» Recorded information:
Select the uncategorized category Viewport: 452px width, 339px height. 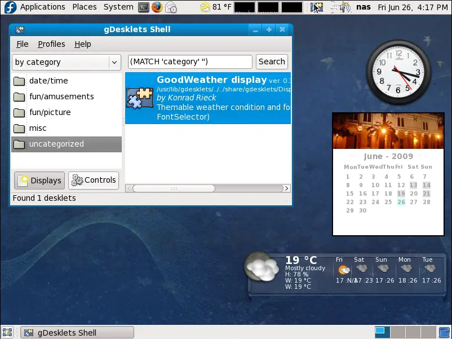click(x=56, y=144)
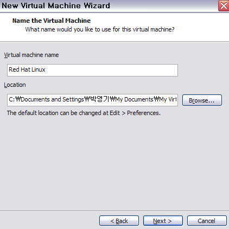This screenshot has width=229, height=229.
Task: Click the "Location" label above the path
Action: (x=15, y=85)
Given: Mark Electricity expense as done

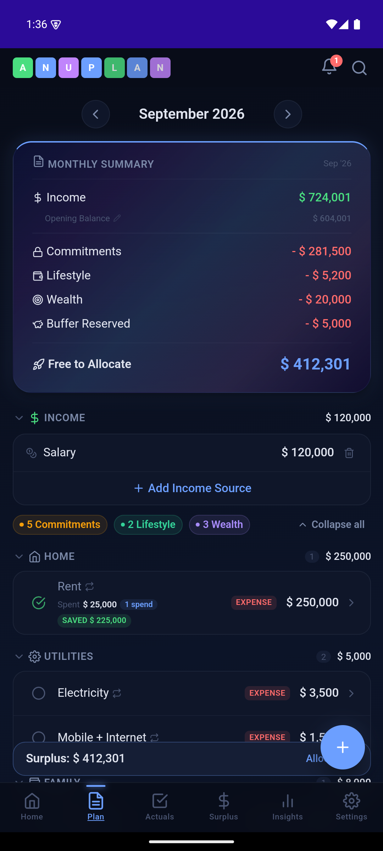Looking at the screenshot, I should (x=39, y=693).
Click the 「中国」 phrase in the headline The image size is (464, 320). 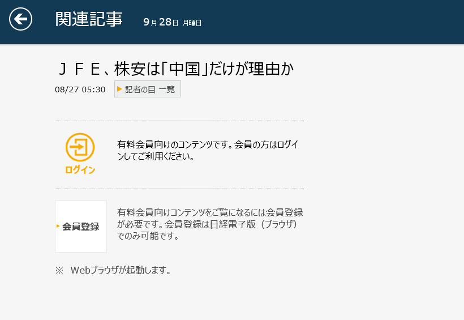[x=184, y=69]
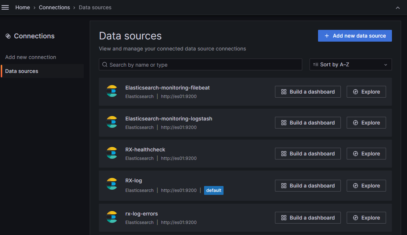Open the hamburger navigation menu
The height and width of the screenshot is (235, 407).
(5, 7)
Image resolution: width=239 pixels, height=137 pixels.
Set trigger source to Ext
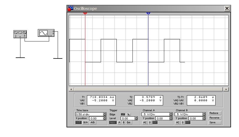[129, 122]
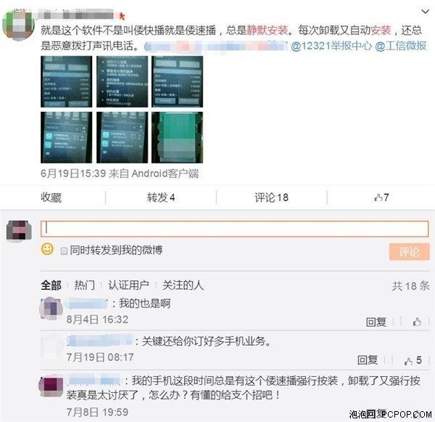Viewport: 435px width, 422px height.
Task: Focus the comment text input box
Action: point(234,229)
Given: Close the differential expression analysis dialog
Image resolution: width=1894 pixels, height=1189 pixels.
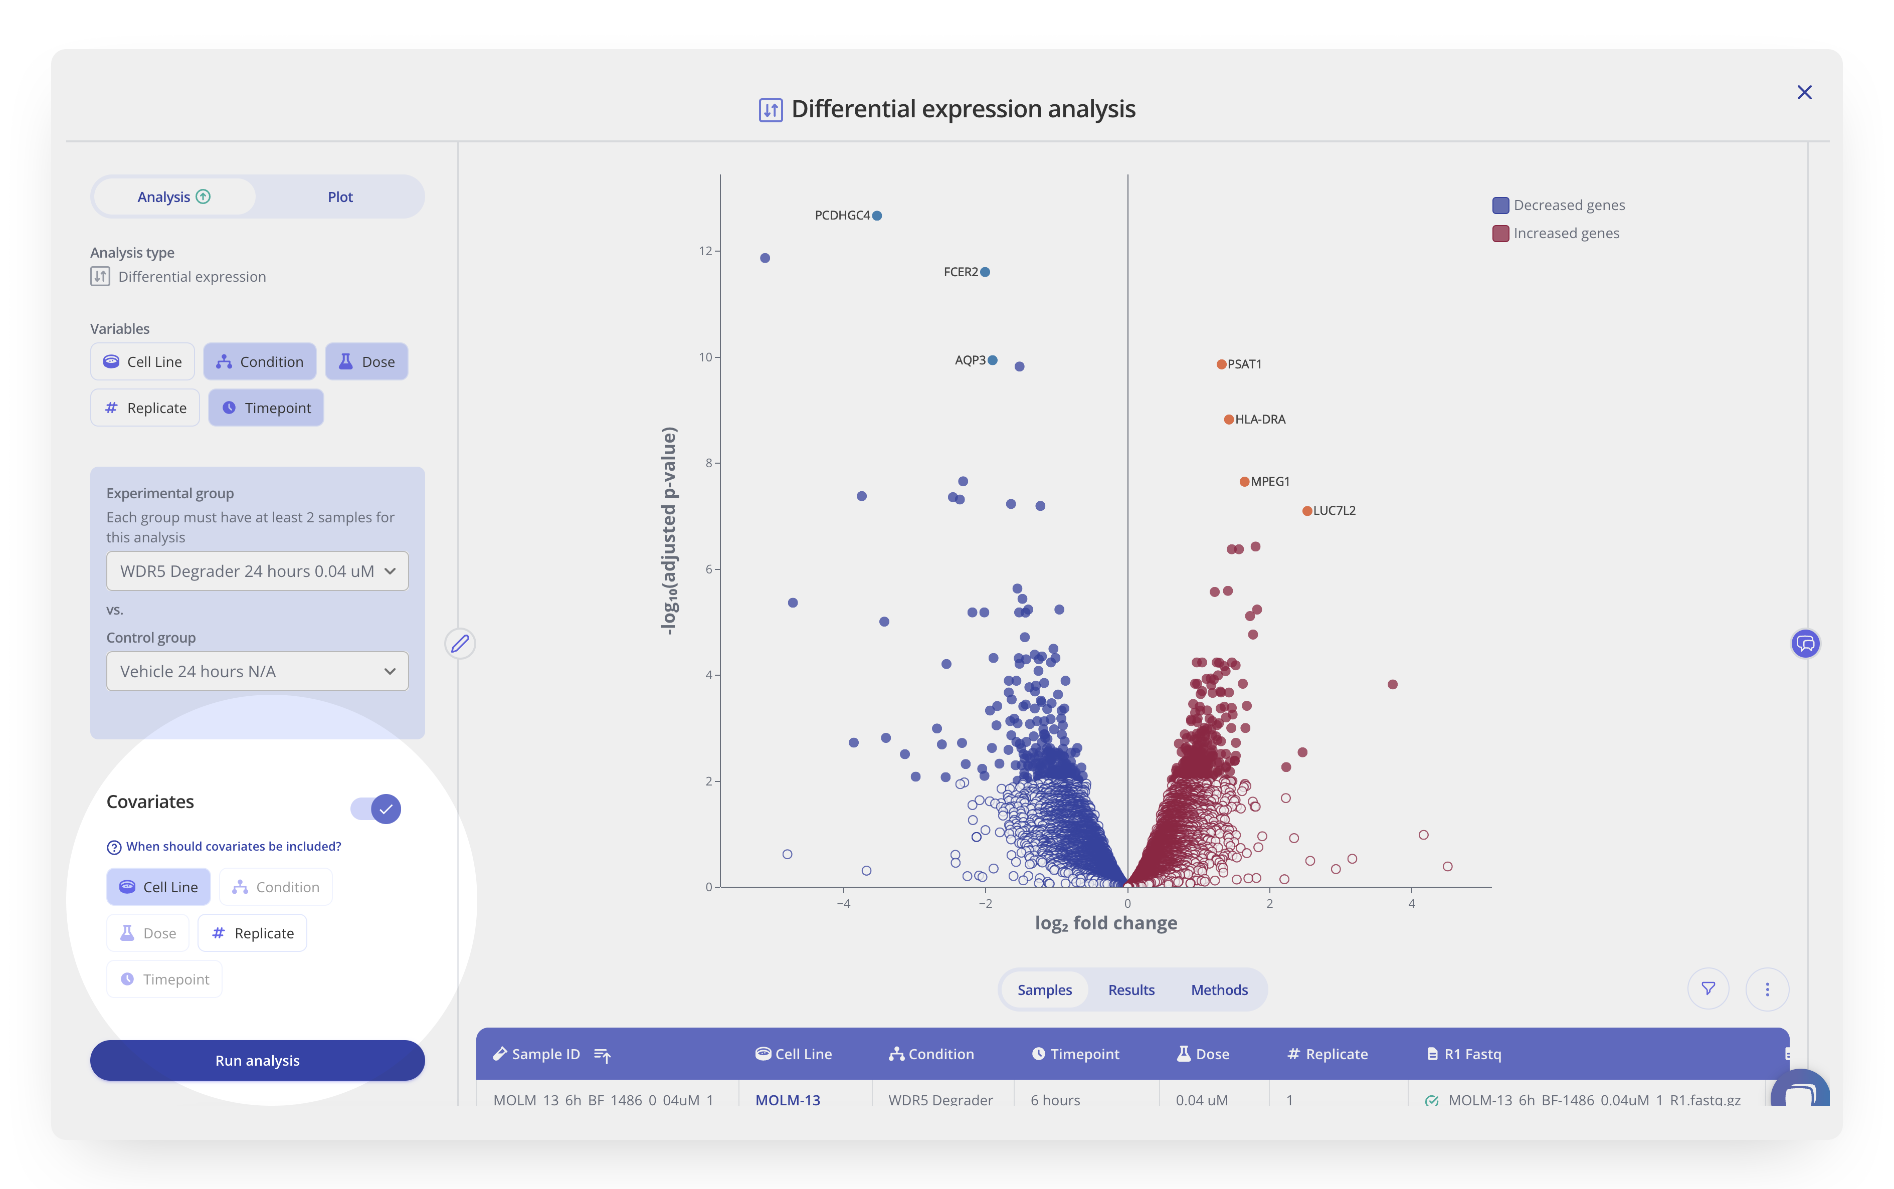Looking at the screenshot, I should (1804, 93).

» Problem to work on:
Return only the lines from the one containing "Image resolution: width=239" through the last line of the entries above, exactly as written and without pictures.

» Answer to the exercise:
Image resolution: width=239 pixels, height=137 pixels.
Set trigger source to Ext
[129, 122]
Viewport: 435px width, 422px height.
Task: Focus the comment text input box
Action: point(234,229)
Given: Close the differential expression analysis dialog
Image resolution: width=1894 pixels, height=1189 pixels.
Looking at the screenshot, I should (1804, 93).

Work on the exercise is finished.